_Text for analysis_:
French neurologist (1875–1962)

Cécile Vogt-Mugnier (27 March 1875 – 4 May 1962) was a French neurologist from Haute-Savoie. She and her husband Oskar Vogt are known for their extensive cytoarchetecture studies on the brain.

==Professional life==

=== Education and career===
Vogt-Mugnier obtained her medical doctorate in Paris in 1900 and studied under Pierre Marie at the Bicêtre Hospital. At the time, women only made up 6% of those receiving medical doctorates, even though it had been thirty years since women were first admitted to medical studies. Vogt-Mugnier and her husband's findings on myelinogenesis led to her dissertation work on the fiber systems in the cat cerebral cortex (Étude sur la myelination of hémishères cérébraux) and the beginning of their research in architectonics. In Berlin, Vogt-Mugnier was awarded her medical license on January 16, 1920. Because of her scientific achievements and medical experience, she was not required to sit examinations or undergo the year of practical training.

Despite her accomplishments, Vogt-Mugnier's own career and recognition remained minimal. It was only between the years 1919 and 1937 that she held a formal, paid position as a scientist at the Kaiser Wilhelm Institute. Her position as department head corresponded to that of an extraordinary professor. For most of her life, however, she worked without compensation, and lived on her husband's earnings.

=== Research contributions ===
Vogt-Mugnier and her husband's main interest was the identification and characterization of distinct regions in the neocortex by both functional and structural criteria. The Vogts were attempting to precisely locate the regions in the cerebral cortex that correlate with specific brain functions. This also motivated their experimental work on electrostimulation of the cortices in 150 monkeys. In this endeavor, they collaborated with Korbinian Brodmann to map areas of the cortex and the thalamus.

_Task requirements_:
a - Summarize the passage on Cécile Vogt-Mugnier in two sentences.
b - Reproduce word for word everything in the passage on Cécile Vogt-Mugnier from "Despite her accomplishments, Vogt-Mugnier's" down to "her husband's earnings.".
c - Write the next part of the passage on Cécile Vogt-Mugnier, picking up after its final sentence.
The listing comes from a separate source and is unrelated to the passage on Cécile Vogt-Mugnier.

_Extracted entries_:
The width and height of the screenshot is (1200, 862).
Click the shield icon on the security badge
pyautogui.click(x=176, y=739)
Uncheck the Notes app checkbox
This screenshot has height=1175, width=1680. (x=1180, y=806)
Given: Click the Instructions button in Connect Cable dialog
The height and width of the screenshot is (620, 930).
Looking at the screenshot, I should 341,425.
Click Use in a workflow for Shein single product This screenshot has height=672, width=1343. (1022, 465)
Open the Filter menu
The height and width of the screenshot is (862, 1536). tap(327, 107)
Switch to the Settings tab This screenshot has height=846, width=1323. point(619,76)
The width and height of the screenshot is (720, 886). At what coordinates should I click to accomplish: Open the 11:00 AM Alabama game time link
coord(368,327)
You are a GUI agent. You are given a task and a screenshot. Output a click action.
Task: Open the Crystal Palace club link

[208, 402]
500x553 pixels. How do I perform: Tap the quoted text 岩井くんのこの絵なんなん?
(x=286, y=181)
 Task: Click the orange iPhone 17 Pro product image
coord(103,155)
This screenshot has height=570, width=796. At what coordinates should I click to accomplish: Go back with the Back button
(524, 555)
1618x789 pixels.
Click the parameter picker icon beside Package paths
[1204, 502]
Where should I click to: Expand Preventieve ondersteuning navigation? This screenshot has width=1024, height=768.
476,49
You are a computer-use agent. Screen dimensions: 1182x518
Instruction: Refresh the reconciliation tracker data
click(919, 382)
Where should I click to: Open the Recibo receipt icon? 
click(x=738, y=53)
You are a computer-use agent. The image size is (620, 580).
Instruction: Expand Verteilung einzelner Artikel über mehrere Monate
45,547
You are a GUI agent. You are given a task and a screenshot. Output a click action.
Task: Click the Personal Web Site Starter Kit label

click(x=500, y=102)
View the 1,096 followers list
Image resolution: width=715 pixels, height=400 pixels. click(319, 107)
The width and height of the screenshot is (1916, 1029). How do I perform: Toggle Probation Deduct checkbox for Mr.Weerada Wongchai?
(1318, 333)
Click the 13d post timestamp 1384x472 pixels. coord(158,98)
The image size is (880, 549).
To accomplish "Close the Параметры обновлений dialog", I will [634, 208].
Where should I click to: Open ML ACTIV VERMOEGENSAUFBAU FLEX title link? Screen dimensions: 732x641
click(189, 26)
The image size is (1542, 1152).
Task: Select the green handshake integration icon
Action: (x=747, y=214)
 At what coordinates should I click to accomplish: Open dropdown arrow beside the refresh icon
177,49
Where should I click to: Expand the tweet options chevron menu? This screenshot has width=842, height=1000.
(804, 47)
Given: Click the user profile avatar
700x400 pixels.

_Responses_:
a - Cécile Vogt-Mugnier was a French neurologist who, with her husband Oskar Vogt, studied brain cytoarchitecture and tried to locate the cortical regions tied to specific brain functions, work that included electrostimulation experiments on 150 monkeys. Although she earned her medical doctorate in Paris in 1900 and later a Berlin medical license, she held a formal paid post as a scientist only from 1919 to 1937 at the Kaiser Wilhelm Institute and otherwise worked without compensation.

b -
Despite her accomplishments, Vogt-Mugnier's own career and recognition remained minimal. It was only between the years 1919 and 1937 that she held a formal, paid position as a scientist at the Kaiser Wilhelm Institute. Her position as department head corresponded to that of an extraordinary professor. For most of her life, however, she worked without compensation, and lived on her husband's earnings.

c -
The first publication produced from the couple's collaboration was a monograph of the myelination of the anterior part of the brain in the cat. The finding led to the Vogts' questioning of the German neurologist Paul Flechsig's doctrine of association centers. Together they pursued advanced neuropathological research, publishing their findings on both cyto- and myelo-architecture in the central nervous system and on the functional anatomy of the basal ganglia.

In 1909, Vogt-Mugnier published La myelocytoarchitecture du thalamus du cercopithèque (Myelocytoarchitecture of the Thalamus of the Cercopithecus), in which she reported her experiments in tracing afferent fibers to the thalamic ventral nuclear group.

In 1911, Vogt-Mugnier rediscovered the so-called 'status marmoratus' of the corpus striatum, characterized by slow, writhing, purposeless movements mainly affecting the hands and face. This syndrome had already been described by Gabriel Anton in 1896, however his paper attracted little attention whereas Vogt-Mugnier's report brought it to the forefront of research in basal ganglia pathology. Vogt-Mugnier continued to lead the pioneering work on the neuroanatomy of the thalamus and together with Hermann Oppenheim published their findings on hereditary palsy and double athetosis, in which she noted the mottled appearance of the striatum.

In 1922, the Vogts defined the concept of pathoclisis through their research on insects and the human cerebral cortex.

In January 1923, the Vogts traveled to Moscow to participate in the First All-Russian Congress for Psychoneurology. While there, they delivered a lecture on 'pathoarchitectonics and pathoclisis' and reported on their twenty-five years of experience in investigating the structures of the cerebral cortex.

After 1933 the Vogts collided with the Nazi regime over their Russian contacts and their fierce defense of their scientific independence and their collaborators, forcing Oskar to retire from their brain research institute in Berlin. However, they were able to continue their work on a smaller scale in Neustadt.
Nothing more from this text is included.